It was a gut feeling. I’m just now, in my latter years, understanding it, and learning how to listen to it. So when I had this idea about doing a vigil on the roof, I kind of pitched it to God that if I found one person who agreed with me that it was a good plan, I would do it. But everybody thought it was stupid. My staff members all laughed and joked and begged me not to do it. Then I told my wife, and she begged me not to do it. But there was one last staff member I hadn’t told about it—and he’s not a “yes” guy. When I mentioned it in the staff meeting the next day, he said without hesitation: “Pastor, I think that’s the best idea in the world.”

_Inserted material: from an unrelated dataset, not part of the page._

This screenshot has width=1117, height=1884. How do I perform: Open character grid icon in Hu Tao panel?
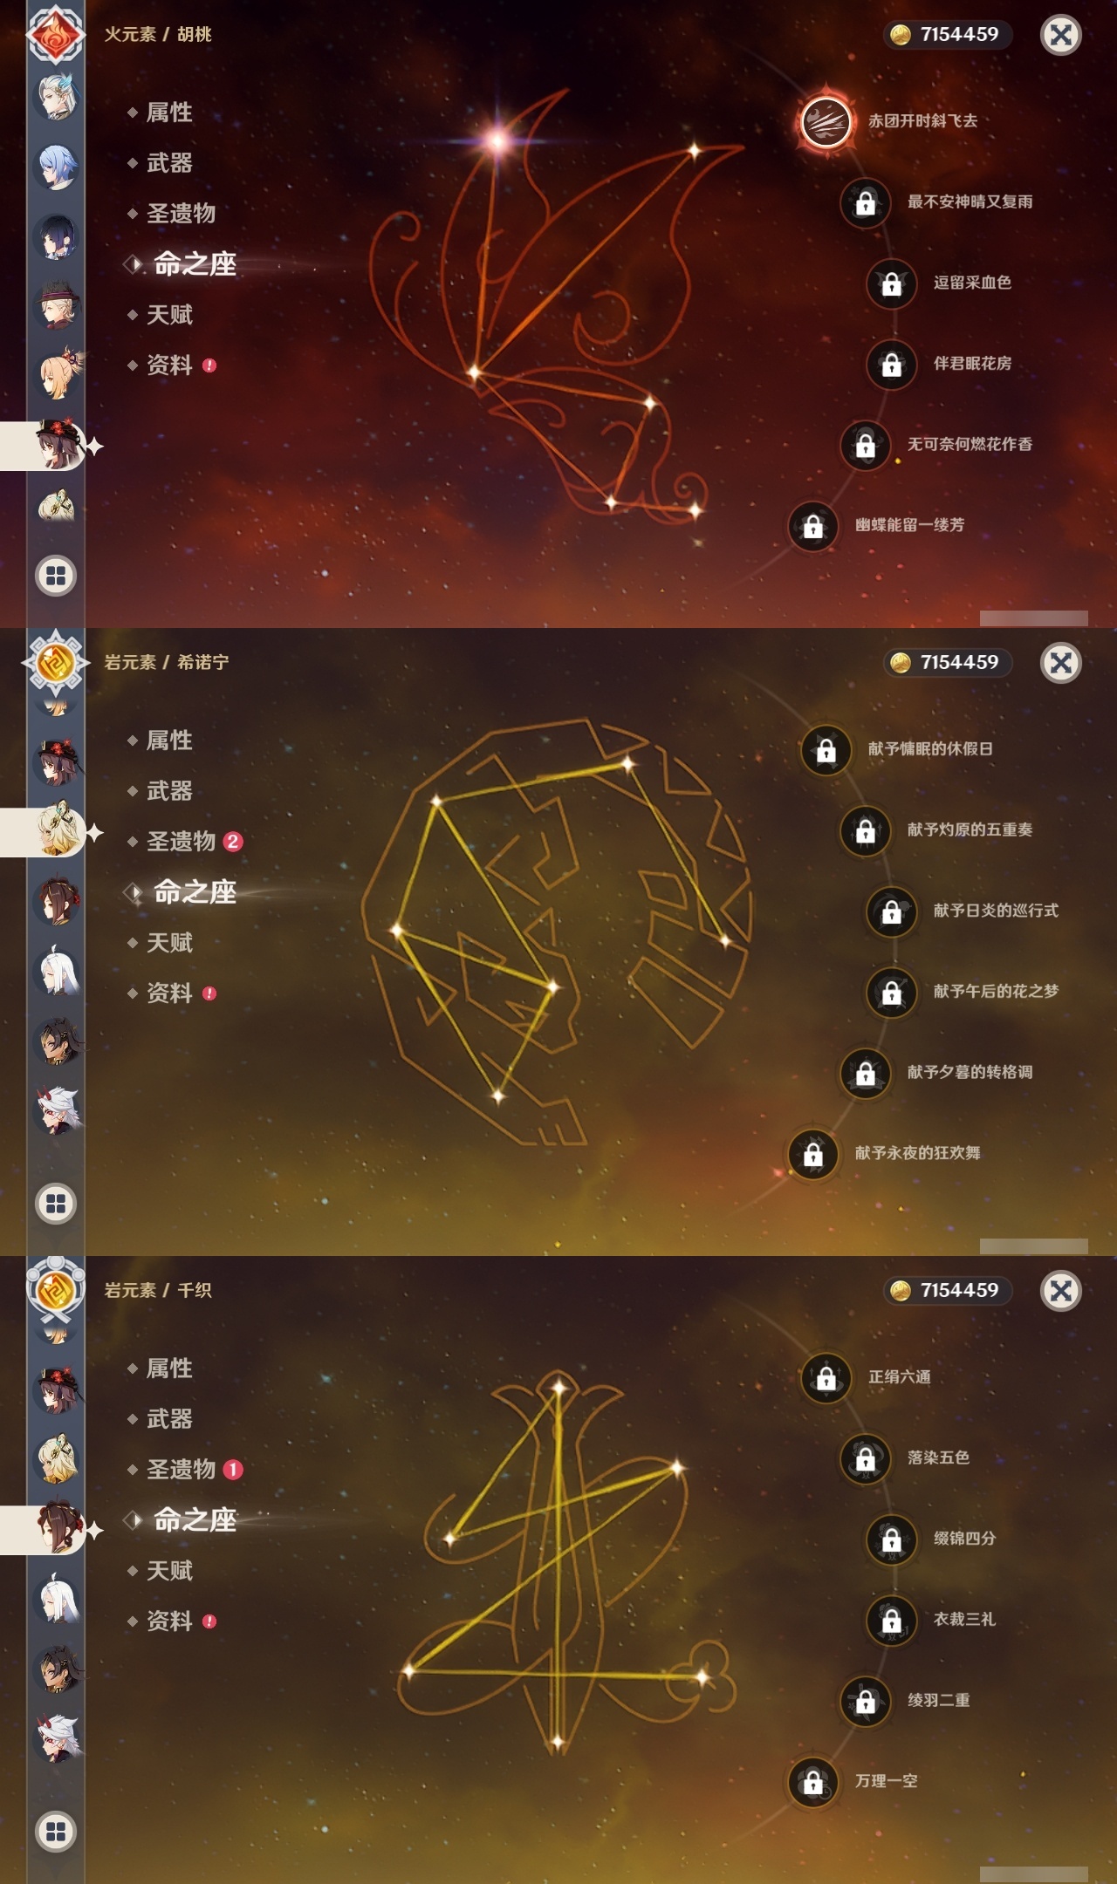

So that very moment, I stopped the meeting and said: “I’m going to get a tent.”

The first night it was raining. The second night the wind was just blowing so hard, and the third night I think it was raining again. So the first three nights were kinda like: “Oh my God, what have I gotten myself into?” And for the first three weeks I was upset, because I felt like: Man, people ought to get this, you know? Young kids are dying and no one is doing nothing.

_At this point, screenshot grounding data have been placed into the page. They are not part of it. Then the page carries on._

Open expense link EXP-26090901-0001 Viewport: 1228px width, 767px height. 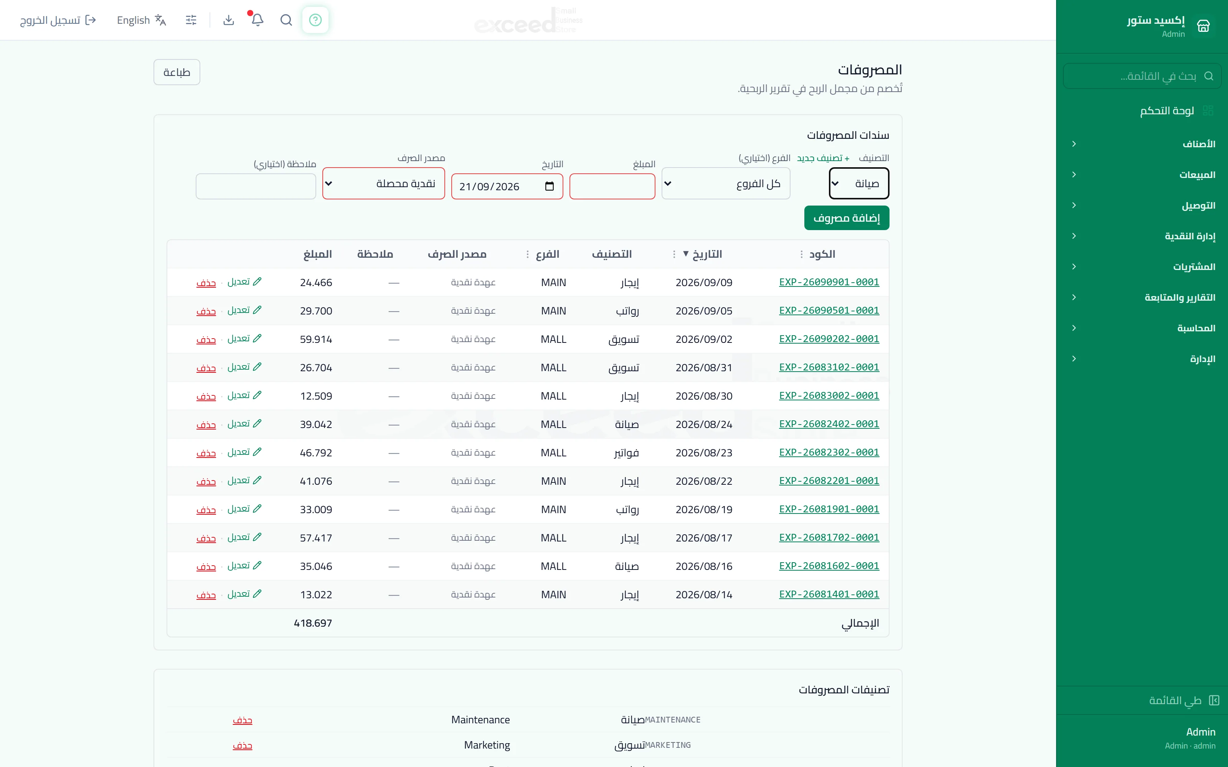(829, 282)
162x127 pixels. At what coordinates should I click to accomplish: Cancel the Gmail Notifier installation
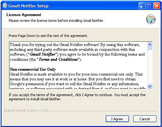tap(145, 119)
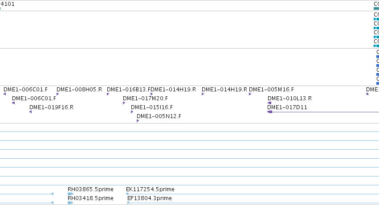Select the DME1-008H05.R feature arrow
This screenshot has height=205, width=379.
point(57,94)
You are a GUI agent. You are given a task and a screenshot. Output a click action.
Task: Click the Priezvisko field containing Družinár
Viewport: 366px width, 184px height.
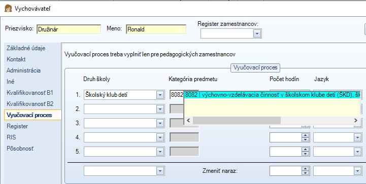(x=69, y=29)
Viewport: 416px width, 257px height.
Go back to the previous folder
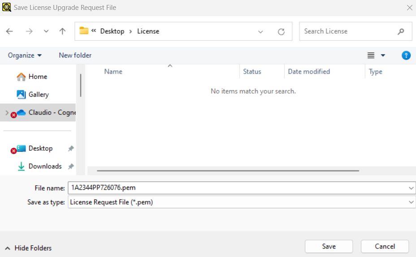(x=9, y=31)
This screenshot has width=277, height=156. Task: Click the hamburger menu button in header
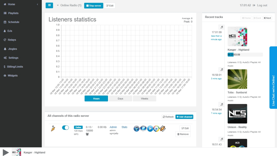[49, 5]
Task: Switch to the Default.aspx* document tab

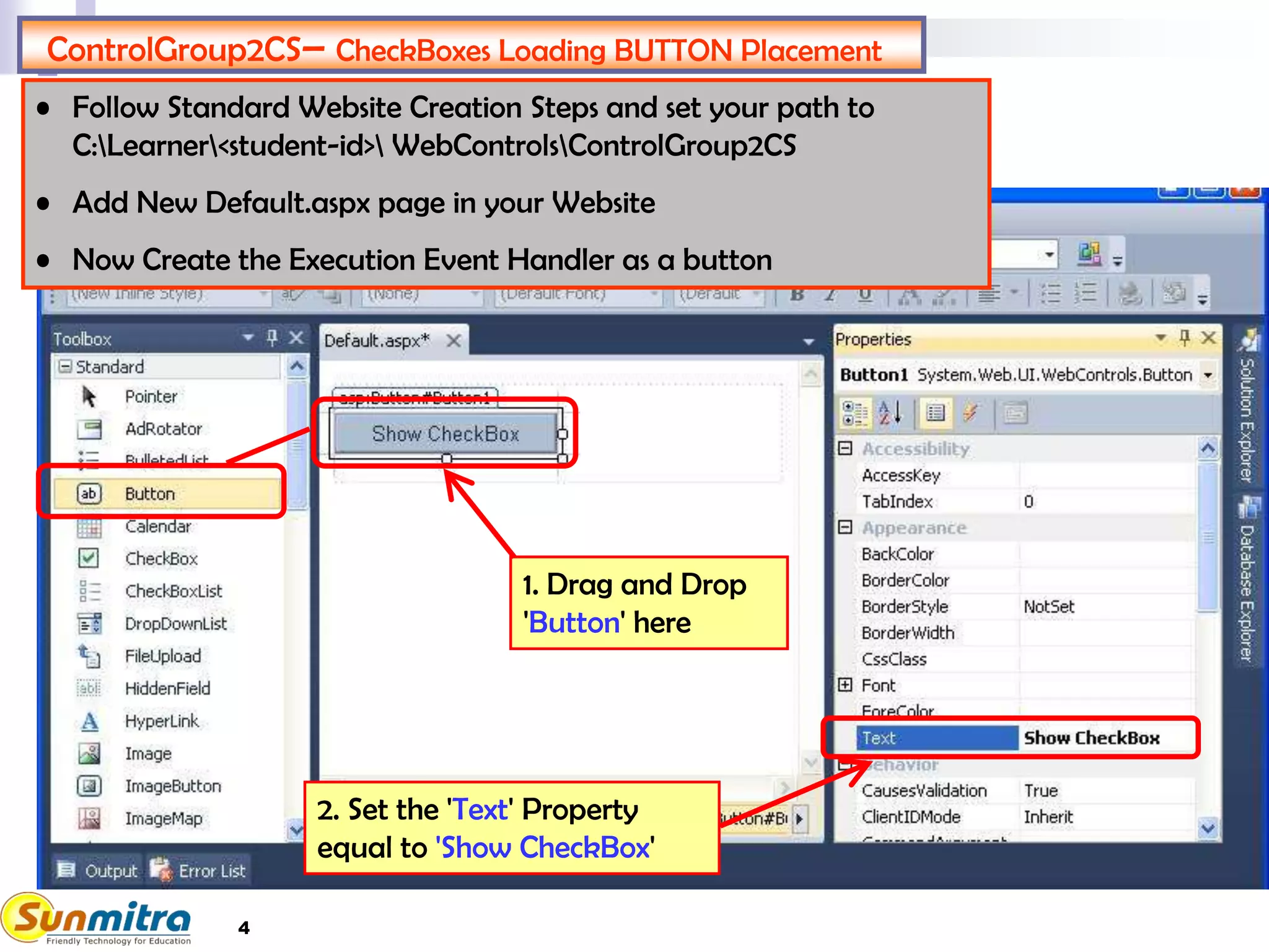Action: [377, 340]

But then I came to recognize that you can’t get mad at everyone because they don’t see what you see. I take inspiration from the Book of Habakkuk in the Old Testament. The prophet goes up on the watchtower to hear from God. And God speaks to him and gives him a vision and tells him to write it, to make it plain, so the people can run and see it. So I just kind of feel like that’s my job. For whatever reason, I’m the watchman.

Being on this roof has brought me isolation, but it’s also given me perception. The number-one thing I hear are the sirens. Until I came up here, I never realized how many sirens actually go off on a consistent basis and you pay no attention to them. But now I can even distinguish the different types of sirens. Is that an ambulance? A fire truck siren? A police siren? Because if it’s the ambulance and the fire truck siren you know: “Wow, somebody probably got shot.”

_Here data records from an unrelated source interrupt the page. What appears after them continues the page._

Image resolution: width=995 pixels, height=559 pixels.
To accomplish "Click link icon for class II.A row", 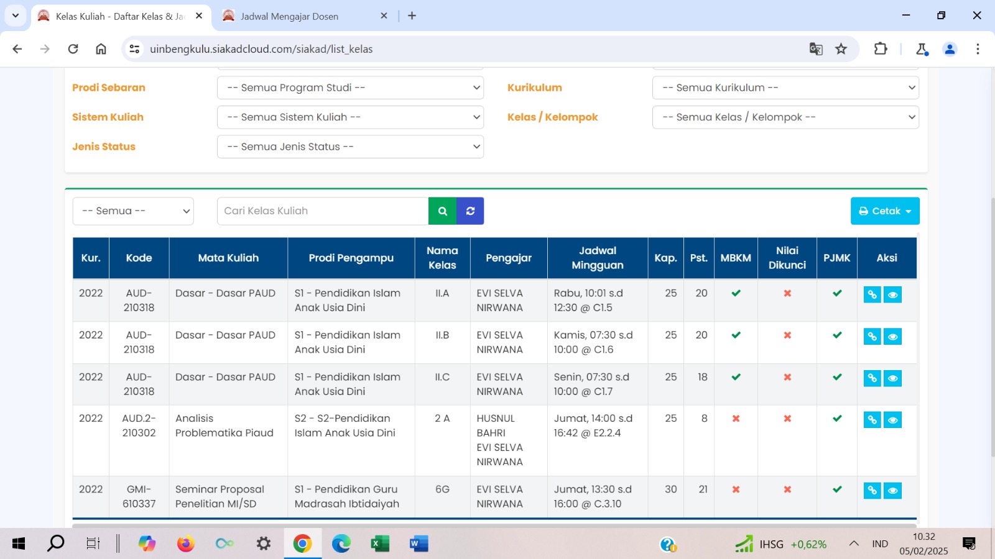I will [872, 294].
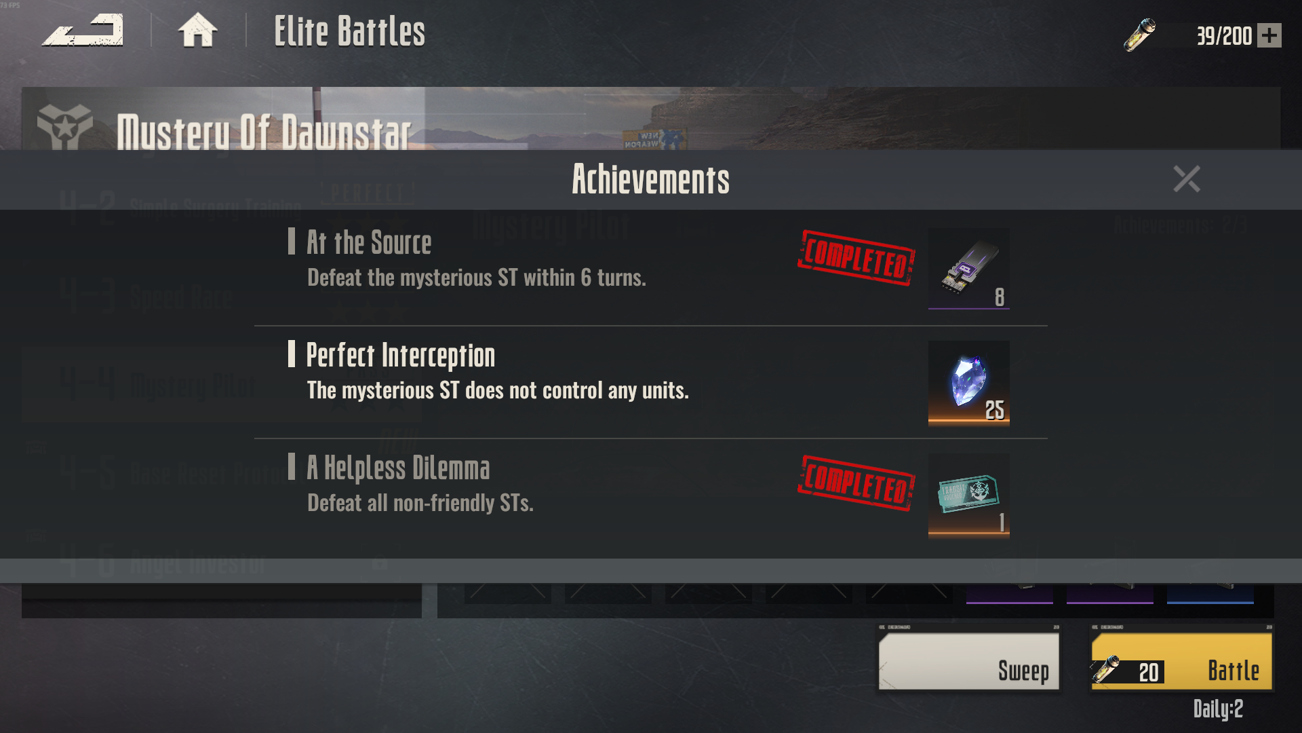Click the Sweep button

969,662
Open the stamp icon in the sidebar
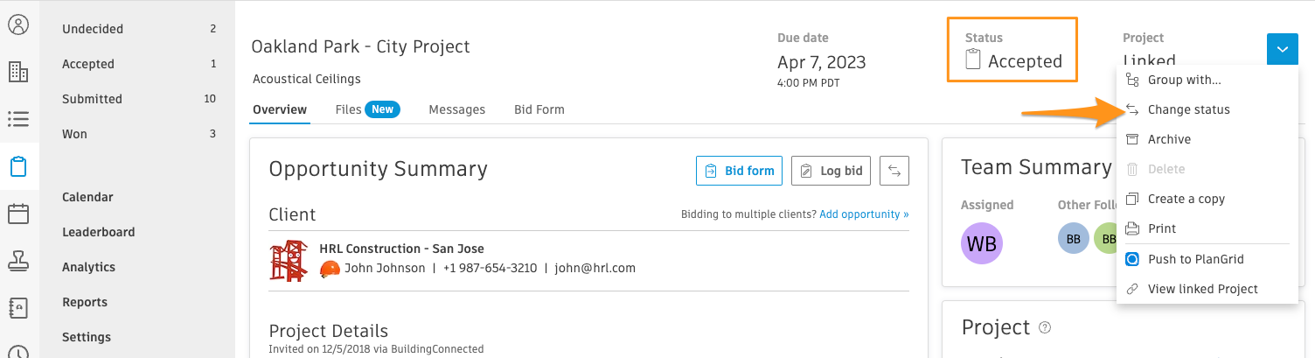 (x=18, y=261)
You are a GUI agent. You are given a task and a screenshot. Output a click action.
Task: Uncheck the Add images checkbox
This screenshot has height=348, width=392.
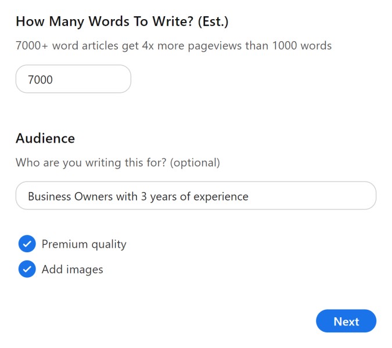coord(27,269)
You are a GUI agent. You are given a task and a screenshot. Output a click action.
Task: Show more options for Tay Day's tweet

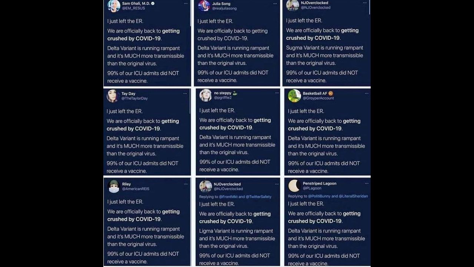pos(185,93)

I hear gunshots all the time. Even the gunshots that happen ten blocks away sound like they’re next door. I don’t know why, but it’s like sounds are magnified. And unfortunately, I have learned to tell the different types of guns apart from each other. A .25, that sounds more like a large firecracker. A .45 has a ferocious volume to it. Semi-automatics are repetitive: pow-powpow- pow-pow.

New Year’s Eve—that was frightening. In this community, it’s a ritual to shoot off guns on that holiday. So what happened was around 11 p.m., I began to hear sporadic gunfire, gun here, gun there. But at 12 o’clock, there was nothing but guns—small guns, large guns, automatic guns, shotguns. And it can be horrific if you’re in a close proximity of where these guns are being shot. Because at any time a stray bullet could come from anywhere and take you out.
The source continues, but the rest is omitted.